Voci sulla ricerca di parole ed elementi
◆ ◆ ◆ ◆ ◆

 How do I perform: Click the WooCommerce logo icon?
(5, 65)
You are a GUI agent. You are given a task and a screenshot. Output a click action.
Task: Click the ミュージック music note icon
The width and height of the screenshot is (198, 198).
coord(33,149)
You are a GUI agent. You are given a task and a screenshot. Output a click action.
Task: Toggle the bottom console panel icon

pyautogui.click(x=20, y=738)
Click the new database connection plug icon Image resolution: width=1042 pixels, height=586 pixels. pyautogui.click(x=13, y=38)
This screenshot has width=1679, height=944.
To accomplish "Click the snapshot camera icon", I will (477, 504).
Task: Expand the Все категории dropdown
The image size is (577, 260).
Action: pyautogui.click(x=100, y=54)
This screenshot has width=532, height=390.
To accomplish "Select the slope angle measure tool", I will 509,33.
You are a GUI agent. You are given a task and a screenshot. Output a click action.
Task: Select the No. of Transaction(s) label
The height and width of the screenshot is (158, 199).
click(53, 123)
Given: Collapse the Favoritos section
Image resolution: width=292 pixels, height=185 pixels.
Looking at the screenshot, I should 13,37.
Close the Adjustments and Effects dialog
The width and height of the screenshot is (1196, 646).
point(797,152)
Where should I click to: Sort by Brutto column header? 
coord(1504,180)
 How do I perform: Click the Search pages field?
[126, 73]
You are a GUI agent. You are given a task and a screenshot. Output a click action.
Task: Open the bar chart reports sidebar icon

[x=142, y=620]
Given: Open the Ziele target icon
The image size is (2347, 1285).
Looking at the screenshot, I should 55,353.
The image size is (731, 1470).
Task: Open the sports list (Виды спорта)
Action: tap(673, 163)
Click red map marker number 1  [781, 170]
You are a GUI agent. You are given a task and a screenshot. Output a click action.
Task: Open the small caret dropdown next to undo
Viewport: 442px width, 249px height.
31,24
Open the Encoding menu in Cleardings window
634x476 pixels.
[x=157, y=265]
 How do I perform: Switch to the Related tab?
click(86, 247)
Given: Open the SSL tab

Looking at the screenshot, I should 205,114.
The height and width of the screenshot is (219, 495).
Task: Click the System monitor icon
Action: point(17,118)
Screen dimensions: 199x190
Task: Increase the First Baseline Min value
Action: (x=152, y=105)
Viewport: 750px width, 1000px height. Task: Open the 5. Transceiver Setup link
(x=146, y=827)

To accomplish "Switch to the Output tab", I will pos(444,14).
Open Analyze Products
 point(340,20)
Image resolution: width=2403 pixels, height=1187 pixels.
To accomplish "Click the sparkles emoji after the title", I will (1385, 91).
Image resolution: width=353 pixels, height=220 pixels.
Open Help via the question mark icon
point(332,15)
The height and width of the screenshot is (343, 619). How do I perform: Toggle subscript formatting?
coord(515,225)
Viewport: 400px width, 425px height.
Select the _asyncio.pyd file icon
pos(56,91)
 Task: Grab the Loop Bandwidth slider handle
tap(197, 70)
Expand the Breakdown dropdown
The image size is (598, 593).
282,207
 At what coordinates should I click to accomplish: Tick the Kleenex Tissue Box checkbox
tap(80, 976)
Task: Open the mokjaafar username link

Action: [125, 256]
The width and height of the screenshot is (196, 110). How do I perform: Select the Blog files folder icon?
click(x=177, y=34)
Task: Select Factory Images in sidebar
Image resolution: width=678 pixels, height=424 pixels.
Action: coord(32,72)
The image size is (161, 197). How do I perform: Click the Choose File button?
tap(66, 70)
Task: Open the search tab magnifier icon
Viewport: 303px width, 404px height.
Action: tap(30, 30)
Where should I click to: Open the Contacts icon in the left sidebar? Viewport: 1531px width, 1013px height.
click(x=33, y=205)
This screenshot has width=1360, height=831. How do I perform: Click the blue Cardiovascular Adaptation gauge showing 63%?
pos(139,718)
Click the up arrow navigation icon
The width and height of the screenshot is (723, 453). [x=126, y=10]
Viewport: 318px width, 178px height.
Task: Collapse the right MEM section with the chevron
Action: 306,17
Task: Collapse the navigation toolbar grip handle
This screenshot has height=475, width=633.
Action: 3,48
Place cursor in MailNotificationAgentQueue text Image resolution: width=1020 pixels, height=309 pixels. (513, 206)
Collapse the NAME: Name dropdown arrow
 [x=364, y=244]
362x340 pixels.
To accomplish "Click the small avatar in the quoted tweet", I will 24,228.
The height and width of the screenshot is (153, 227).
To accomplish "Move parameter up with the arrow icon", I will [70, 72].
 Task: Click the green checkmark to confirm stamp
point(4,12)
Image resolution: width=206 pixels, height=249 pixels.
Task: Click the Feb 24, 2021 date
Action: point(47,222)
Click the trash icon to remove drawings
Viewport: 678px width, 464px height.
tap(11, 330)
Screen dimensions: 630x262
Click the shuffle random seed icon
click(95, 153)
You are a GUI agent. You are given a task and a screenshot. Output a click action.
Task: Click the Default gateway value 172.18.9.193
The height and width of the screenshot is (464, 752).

◆ ◆ ◆ ◆ ◆

OBIETTIVO:
Disponi tutto il materiale qui sopra in un elenco numerato, omettendo le righe vuote.

RISULTATO DELL'ESERCIZIO:
1.  How do I perform: Click the WooCommerce logo icon?
2. (5, 65)
3. You are a GUI agent. You are given a task and a screenshot. Output a click action.
4. Task: Click the ミュージック music note icon
5. The width and height of the screenshot is (198, 198).
6. coord(33,149)
7. You are a GUI agent. You are given a task and a screenshot. Output a click action.
8. Task: Toggle the bottom console panel icon
9. pyautogui.click(x=20, y=738)
10. Click the new database connection plug icon Image resolution: width=1042 pixels, height=586 pixels. pyautogui.click(x=13, y=38)
11. This screenshot has width=1679, height=944.
12. To accomplish "Click the snapshot camera icon", I will (477, 504).
13. Task: Expand the Все категории dropdown
14. The image size is (577, 260).
15. Action: pyautogui.click(x=100, y=54)
16. This screenshot has width=532, height=390.
17. To accomplish "Select the slope angle measure tool", I will 509,33.
18. You are a GUI agent. You are given a task and a screenshot. Output a click action.
19. Task: Select the No. of Transaction(s) label
20. The height and width of the screenshot is (158, 199).
21. click(53, 123)
22. Given: Collapse the Favoritos section
23. Image resolution: width=292 pixels, height=185 pixels.
24. Looking at the screenshot, I should 13,37.
25. Close the Adjustments and Effects dialog
26. The width and height of the screenshot is (1196, 646).
27. point(797,152)
28. Where should I click to: Sort by Brutto column header? 
29. coord(1504,180)
30.  How do I perform: Click the Search pages field?
31. [126, 73]
32. You are a GUI agent. You are given a task and a screenshot. Output a click action.
33. Task: Open the bar chart reports sidebar icon
34. [x=142, y=620]
35. Given: Open the Ziele target icon
36. The image size is (2347, 1285).
37. Looking at the screenshot, I should 55,353.
38. The image size is (731, 1470).
39. Task: Open the sports list (Виды спорта)
40. Action: tap(673, 163)
41. Click red map marker number 1  [781, 170]
42. You are a GUI agent. You are given a task and a screenshot. Output a click action.
43. Task: Open the small caret dropdown next to undo
44. Viewport: 442px width, 249px height.
45. 31,24
46. Open the Encoding menu in Cleardings window
47. 634x476 pixels.
48. [x=157, y=265]
49.  How do I perform: Switch to the Related tab?
50. click(86, 247)
51. Given: Open the SSL tab
52. Looking at the screenshot, I should 205,114.
53. The height and width of the screenshot is (219, 495).
54. Task: Click the System monitor icon
55. Action: point(17,118)
56. Screen dimensions: 199x190
57. Task: Increase the First Baseline Min value
58. Action: (x=152, y=105)
59. Viewport: 750px width, 1000px height. Task: Open the 5. Transceiver Setup link
60. (x=146, y=827)
61. To accomplish "Switch to the Output tab", I will pos(444,14).
62. Open Analyze Products
63.  point(340,20)
64. Image resolution: width=2403 pixels, height=1187 pixels.
65. To accomplish "Click the sparkles emoji after the title", I will (1385, 91).
66. Image resolution: width=353 pixels, height=220 pixels.
67. Open Help via the question mark icon
68. point(332,15)
69. The height and width of the screenshot is (343, 619). How do I perform: Toggle subscript formatting?
70. coord(515,225)
71. Viewport: 400px width, 425px height.
72. Select the _asyncio.pyd file icon
73. pos(56,91)
74.  Task: Grab the Loop Bandwidth slider handle
75. tap(197, 70)
76. Expand the Breakdown dropdown
77. The image size is (598, 593).
78. 282,207
79.  At what coordinates should I click to accomplish: Tick the Kleenex Tissue Box checkbox
80. tap(80, 976)
81. Task: Open the mokjaafar username link
82. Action: [125, 256]
83. The width and height of the screenshot is (196, 110). How do I perform: Select the Blog files folder icon?
84. click(x=177, y=34)
85. Task: Select Factory Images in sidebar
86. Image resolution: width=678 pixels, height=424 pixels.
87. Action: coord(32,72)
88. The image size is (161, 197). How do I perform: Click the Choose File button?
89. tap(66, 70)
90. Task: Open the search tab magnifier icon
91. Viewport: 303px width, 404px height.
92. Action: tap(30, 30)
93. Where should I click to: Open the Contacts icon in the left sidebar? Viewport: 1531px width, 1013px height.
94. click(x=33, y=205)
95. This screenshot has width=1360, height=831. How do I perform: Click the blue Cardiovascular Adaptation gauge showing 63%?
96. pos(139,718)
97. Click the up arrow navigation icon
98. The width and height of the screenshot is (723, 453). [x=126, y=10]
99. Viewport: 318px width, 178px height.
100. Task: Collapse the right MEM section with the chevron
101. Action: 306,17
102. Task: Collapse the navigation toolbar grip handle
103. This screenshot has height=475, width=633.
104. Action: 3,48
105. Place cursor in MailNotificationAgentQueue text Image resolution: width=1020 pixels, height=309 pixels. (513, 206)
106. Collapse the NAME: Name dropdown arrow
107.  [x=364, y=244]
108. 362x340 pixels.
109. To accomplish "Click the small avatar in the quoted tweet", I will 24,228.
110. The height and width of the screenshot is (153, 227).
111. To accomplish "Move parameter up with the arrow icon", I will [70, 72].
112.  Task: Click the green checkmark to confirm stamp
113. point(4,12)
114. Image resolution: width=206 pixels, height=249 pixels.
115. Task: Click the Feb 24, 2021 date
116. Action: point(47,222)
117. Click the trash icon to remove drawings
118. Viewport: 678px width, 464px height.
119. tap(11, 330)
120. Screen dimensions: 630x262
121. Click the shuffle random seed icon
122. click(95, 153)
123. You are a GUI agent. You are given a task and a screenshot. Output a click action.
124. Task: Click the Default gateway value 172.18.9.193
125. The height and width of the screenshot is (464, 752).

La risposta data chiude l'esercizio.